07.11.08

the mission statement

Posted in Life tagged , , at 3:39 am by mydollface

So I have this silly little habit of reading the Bible.

I know, I know, it’s clearly not something that my generation participates in regularly, but I try to read my Bible as much as possible. Somehow it calms me down, and allows me to re-evaluate my perspective and thoughts on the day that just occurred.

On Wednesday, I was flipping through the Old Testament and stumbled up on two key passages that I believe define me as an individual. Psalm 25 has been close to my heart ever since I was twelve, and I fell in love with the words of David, intricately describing the turmoil that I feel in my own heart.

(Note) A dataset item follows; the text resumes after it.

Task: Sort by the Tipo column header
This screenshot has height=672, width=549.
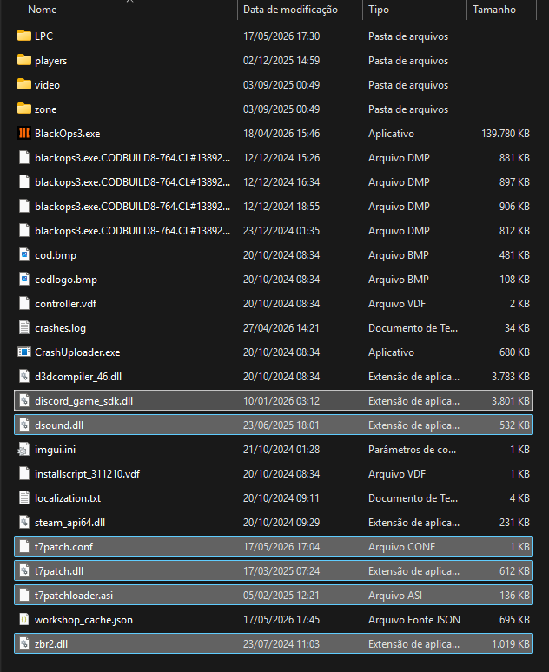Action: 379,10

Turn to me and be gracious to me,

for I am lonely and afflicted.

The troubles of my heart have multiplied;

free me from my anguish.

Look upon my affliction and my distress

and take away all my sins.

Psalm 25:17&18

I have struggled with depression my entire life, and sometimes it rears up and tries to suffocate me. On Monday night, I felt like I was drowning in myself. Like my entire world was frozen, and I was melting from the inside out, screaming as I felt this anger and anguish wash over me in some kind of wave. My depression comes and takes all of my energy, and I don’t know how to react to the world around me. I try to express how it makes me feel, but I can’t come close to how David paints a beautiful picture of despair in Psalms, and how I cry out to God in my greatest need.

I’m not one of those that believes that prayer can completely rid me of depression, and it took many years of secular therapy, medication, and belief in myself to control my episodes so that they last only for a couple of days at most, but, God’s love and strength helps me come out of that darkness and into His light.

Also, lately I’ve been pulled more and more towards Journalism, and I stumbled across a verse that I believe defines my pursuit as a journalist.

Speak up for those who cannot speak for themselves,

for the rights of all who are destitute.

Speak up and judge fairly;

defend the rights of the poor and needy.

Proverbs 31:8-9

I will wear that verse on my heart and try to live up to its commands, officially adopting it as my mission statement as a journalist. My life, if revolved around those two verses, could help change the course of history. I want to help break the silence.